Tareas del ejercicio:
**1.** Transcribe del texto sobre la gestión del tiempo al emprender un negocio el fragmento que empieza en "De acuerdo. Ya" y termina en "tiempo de posicionamiento.".
**2.** Escribe la parte que sigue del texto sobre la gestión del tiempo al emprender un negocio, a partir de su última oración.

Fragmento del texto:
--------

De acuerdo. Ya estamos seguros de ello. Esta vez va en serio y nos vamos a dedicar con todas nuestras fuerzas. Al final, después de tanto tiempo pensándolo, vamos a emprender. ¡A llevar a cabo nuestro propio negocio! Pero, aunque esta vez lo tengamos del todo claro, no nos estará de más contar con algunos consejos. Eso es precisamente lo que veremos a continuación. Centrándonos, en primer lugar, a la gestión de nuestro tiempo.
Aunque cada negocio será diferente y tendrá sus particularidades, existen ciertos buenos hábitos a tener en cuenta en lo que se refiere a la gestión del tiempo de un emprendedor. Consejos a tener en cuenta para gestionar mejor nuestro tiempo:
· Establece plazos para tus proyectos. Programas como MS Project pueden ser útiles para planificar proyectos.
· No cambies de tarea constantemente. Cada cambio de actividad tiene un tiempo de posicionamiento.
· Reserva parte de tu tiempo para trabajar y establece horarios de atención para tus clientes. La atención a los clientes es muy importante, pero si no se tiene cuidado pueden “robarte” todo tu tiempo.
· Ponte un horario y respétalo y no trabajes en exceso. Recuerda que no eres una máquina, también necesitas descansar.

--------

Datos proporcionados:
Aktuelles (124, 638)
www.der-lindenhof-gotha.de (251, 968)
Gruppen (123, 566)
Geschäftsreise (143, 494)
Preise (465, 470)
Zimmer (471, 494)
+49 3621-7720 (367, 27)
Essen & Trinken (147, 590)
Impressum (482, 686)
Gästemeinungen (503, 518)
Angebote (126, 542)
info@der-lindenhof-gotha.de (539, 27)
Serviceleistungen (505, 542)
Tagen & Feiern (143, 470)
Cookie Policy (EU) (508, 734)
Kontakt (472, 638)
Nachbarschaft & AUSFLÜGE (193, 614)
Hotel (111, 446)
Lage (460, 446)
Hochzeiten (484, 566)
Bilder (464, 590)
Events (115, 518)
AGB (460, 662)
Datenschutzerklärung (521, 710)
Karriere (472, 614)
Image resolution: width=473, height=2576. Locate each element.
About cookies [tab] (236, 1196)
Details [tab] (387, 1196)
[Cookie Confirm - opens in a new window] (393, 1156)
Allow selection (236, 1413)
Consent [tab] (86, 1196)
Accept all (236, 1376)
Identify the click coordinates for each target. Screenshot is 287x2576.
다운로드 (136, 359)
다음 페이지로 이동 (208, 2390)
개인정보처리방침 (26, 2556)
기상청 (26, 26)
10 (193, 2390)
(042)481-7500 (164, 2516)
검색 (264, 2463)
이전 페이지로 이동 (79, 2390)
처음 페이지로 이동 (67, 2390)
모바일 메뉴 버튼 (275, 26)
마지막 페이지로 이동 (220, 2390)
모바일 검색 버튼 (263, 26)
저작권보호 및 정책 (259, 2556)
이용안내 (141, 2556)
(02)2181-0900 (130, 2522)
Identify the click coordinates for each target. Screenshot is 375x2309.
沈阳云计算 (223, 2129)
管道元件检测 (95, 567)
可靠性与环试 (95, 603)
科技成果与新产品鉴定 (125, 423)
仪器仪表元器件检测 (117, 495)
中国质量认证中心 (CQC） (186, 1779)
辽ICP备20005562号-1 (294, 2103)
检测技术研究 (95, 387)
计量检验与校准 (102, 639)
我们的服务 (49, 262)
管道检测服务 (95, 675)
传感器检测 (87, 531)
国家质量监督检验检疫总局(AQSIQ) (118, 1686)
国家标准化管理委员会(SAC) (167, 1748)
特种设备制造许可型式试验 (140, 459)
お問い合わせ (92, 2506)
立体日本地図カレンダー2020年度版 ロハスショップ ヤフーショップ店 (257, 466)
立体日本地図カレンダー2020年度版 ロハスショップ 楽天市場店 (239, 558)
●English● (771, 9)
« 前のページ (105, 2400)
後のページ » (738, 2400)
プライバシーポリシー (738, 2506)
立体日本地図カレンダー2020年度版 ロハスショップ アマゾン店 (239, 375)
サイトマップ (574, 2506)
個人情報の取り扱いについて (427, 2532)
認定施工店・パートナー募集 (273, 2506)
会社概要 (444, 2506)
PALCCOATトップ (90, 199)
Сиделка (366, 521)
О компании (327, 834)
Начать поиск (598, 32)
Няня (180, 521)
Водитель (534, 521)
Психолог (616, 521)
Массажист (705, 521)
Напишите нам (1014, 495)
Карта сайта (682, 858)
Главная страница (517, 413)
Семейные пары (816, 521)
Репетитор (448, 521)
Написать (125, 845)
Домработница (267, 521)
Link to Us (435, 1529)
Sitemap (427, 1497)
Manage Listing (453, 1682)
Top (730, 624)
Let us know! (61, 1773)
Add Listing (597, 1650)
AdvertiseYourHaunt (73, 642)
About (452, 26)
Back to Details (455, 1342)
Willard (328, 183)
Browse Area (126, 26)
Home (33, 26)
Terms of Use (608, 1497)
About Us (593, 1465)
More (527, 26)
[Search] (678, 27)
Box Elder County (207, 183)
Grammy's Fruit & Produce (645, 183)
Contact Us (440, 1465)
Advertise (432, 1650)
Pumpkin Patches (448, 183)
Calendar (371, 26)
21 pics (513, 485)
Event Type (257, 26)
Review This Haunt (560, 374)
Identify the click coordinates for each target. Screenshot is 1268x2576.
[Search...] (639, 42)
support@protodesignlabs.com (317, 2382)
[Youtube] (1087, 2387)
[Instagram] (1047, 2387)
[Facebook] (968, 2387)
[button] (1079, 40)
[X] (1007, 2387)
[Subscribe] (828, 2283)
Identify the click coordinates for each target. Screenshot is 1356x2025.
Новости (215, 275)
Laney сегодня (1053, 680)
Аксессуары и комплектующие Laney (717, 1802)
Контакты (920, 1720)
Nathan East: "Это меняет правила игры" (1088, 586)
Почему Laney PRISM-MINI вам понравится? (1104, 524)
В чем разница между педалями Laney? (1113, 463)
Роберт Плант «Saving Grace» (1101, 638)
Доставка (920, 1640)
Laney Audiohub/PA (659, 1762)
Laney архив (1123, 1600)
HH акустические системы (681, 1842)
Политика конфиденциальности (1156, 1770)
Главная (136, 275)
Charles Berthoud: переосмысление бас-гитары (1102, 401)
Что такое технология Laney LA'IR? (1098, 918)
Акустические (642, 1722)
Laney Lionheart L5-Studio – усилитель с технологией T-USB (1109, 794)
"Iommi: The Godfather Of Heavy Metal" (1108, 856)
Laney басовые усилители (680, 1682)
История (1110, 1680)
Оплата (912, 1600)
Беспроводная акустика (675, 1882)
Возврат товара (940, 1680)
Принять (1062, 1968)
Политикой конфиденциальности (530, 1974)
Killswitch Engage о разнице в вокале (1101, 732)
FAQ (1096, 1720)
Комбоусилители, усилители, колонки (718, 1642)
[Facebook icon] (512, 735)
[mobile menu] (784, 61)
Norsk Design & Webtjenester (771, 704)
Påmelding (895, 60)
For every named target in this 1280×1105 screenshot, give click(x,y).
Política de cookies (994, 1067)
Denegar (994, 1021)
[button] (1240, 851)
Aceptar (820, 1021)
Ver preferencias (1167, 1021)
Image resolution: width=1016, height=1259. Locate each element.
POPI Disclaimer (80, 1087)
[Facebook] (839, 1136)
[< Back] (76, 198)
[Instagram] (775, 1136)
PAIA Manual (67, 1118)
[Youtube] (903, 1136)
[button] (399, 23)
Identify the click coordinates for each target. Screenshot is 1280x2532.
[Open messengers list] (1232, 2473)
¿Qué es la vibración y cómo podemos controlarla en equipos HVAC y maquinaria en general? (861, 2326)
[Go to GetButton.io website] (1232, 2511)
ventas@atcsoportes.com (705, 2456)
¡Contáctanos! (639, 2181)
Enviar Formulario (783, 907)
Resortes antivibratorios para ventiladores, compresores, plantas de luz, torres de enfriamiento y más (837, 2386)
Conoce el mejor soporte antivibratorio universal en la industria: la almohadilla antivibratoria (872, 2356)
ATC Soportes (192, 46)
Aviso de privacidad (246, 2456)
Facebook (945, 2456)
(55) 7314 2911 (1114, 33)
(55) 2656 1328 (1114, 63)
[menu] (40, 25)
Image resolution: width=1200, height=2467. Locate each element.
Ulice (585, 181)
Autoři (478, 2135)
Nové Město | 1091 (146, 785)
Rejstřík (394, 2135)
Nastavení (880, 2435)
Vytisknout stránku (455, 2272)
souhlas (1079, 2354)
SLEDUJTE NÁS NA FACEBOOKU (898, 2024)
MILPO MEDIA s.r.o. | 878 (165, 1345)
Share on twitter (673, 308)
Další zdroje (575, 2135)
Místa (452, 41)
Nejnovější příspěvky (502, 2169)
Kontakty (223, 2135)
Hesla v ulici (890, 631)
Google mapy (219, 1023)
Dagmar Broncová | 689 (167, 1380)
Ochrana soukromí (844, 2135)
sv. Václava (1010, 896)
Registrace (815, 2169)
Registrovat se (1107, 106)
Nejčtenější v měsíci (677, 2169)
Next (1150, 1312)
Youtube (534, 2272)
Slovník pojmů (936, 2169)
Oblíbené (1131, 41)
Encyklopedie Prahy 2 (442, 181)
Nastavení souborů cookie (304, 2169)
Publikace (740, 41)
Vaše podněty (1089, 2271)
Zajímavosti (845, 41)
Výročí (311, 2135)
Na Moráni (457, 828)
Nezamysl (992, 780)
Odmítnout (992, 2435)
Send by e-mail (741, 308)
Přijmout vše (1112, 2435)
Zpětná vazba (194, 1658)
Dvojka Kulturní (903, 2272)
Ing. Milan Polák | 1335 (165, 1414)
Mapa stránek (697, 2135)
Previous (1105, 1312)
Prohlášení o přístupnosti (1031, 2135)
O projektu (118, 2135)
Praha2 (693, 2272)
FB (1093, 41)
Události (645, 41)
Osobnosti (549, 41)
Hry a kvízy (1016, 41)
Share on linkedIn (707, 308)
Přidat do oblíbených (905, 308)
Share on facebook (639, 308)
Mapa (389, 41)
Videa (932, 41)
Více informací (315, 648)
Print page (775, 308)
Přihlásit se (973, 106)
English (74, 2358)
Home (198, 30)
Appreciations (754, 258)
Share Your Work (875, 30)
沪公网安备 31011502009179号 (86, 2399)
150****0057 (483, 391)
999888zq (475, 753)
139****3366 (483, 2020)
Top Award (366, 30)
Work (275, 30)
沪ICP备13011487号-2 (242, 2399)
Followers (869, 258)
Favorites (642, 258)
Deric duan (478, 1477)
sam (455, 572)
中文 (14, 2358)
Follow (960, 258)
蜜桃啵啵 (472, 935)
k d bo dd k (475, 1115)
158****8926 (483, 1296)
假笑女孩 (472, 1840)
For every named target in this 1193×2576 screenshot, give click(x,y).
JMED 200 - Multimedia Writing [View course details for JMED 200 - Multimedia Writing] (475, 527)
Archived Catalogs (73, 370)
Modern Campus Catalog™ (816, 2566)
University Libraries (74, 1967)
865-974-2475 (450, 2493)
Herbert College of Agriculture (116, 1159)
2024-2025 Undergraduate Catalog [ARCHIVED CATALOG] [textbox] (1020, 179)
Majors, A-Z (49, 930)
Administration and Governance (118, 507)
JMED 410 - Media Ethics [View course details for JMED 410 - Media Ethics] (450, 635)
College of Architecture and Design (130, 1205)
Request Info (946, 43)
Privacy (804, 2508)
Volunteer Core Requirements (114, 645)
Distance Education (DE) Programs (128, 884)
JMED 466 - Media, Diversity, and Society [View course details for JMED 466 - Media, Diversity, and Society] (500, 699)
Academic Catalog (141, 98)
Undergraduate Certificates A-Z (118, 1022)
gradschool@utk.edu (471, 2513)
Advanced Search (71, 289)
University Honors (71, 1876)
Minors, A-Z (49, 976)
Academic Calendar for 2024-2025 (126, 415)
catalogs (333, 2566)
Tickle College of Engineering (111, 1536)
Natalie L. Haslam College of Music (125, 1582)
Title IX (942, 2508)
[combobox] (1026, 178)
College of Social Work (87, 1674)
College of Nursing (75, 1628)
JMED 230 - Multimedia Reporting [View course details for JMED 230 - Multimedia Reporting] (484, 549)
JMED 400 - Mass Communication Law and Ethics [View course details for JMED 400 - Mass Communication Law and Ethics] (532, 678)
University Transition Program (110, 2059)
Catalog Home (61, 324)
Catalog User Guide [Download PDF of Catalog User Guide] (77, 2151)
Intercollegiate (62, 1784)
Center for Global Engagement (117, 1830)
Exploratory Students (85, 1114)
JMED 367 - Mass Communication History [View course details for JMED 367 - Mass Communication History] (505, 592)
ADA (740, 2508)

--------

Tus respuestas:
**1.**
De acuerdo. Ya estamos seguros de ello. Esta vez va en serio y nos vamos a dedicar con todas nuestras fuerzas. Al final, después de tanto tiempo pensándolo, vamos a emprender. ¡A llevar a cabo nuestro propio negocio! Pero, aunque esta vez lo tengamos del todo claro, no nos estará de más contar con algunos consejos. Eso es precisamente lo que veremos a continuación. Centrándonos, en primer lugar, a la gestión de nuestro tiempo.
Aunque cada negocio será diferente y tendrá sus particularidades, existen ciertos buenos hábitos a tener en cuenta en lo que se refiere a la gestión del tiempo de un emprendedor. Consejos a tener en cuenta para gestionar mejor nuestro tiempo:
· Establece plazos para tus proyectos. Programas como MS Project pueden ser útiles para planificar proyectos.
· No cambies de tarea constantemente. Cada cambio de actividad tiene un tiempo de posicionamiento.

**2.**
· Levántate temprano. Esta es una opinión muy subjetiva y está relacionada con las dos anteriores. Las primeras horas de la mañana, aparte de que no hay nadie para distraerte, son las que la mente está más despierta y el trabajo se hace mucho más rápido.
· Descansa algún día a la semana. Aunque creas que no lo necesitas un cambio de aires es muy conveniente. Despejar la mente y relajarte de vez en cuando te ayudará a enfrentarte a los problemas que seguramente te surgirán.
· Planifica tu agenda. Existen numerosos instrumentos de ayuda para la administración del tiempo, como las listas de tareas, los calendarios de citas, las agendas diarias o semanales.
· Acorta las reuniones. No emplees demasiado tiempo en las reuniones, especialmente si son frecuentes, puede resultar improductivo.
· Haz las llamadas cuando tengas un rato libre. - No hagas las llamadas en los momentos en que estás más activo, resérvalas para un momento de relajo como forma de tomarte un pequeño respiro. Intenta hacer todas las llamadas pendientes a la vez.
· No consultes el correo electrónico cada 10 minutos.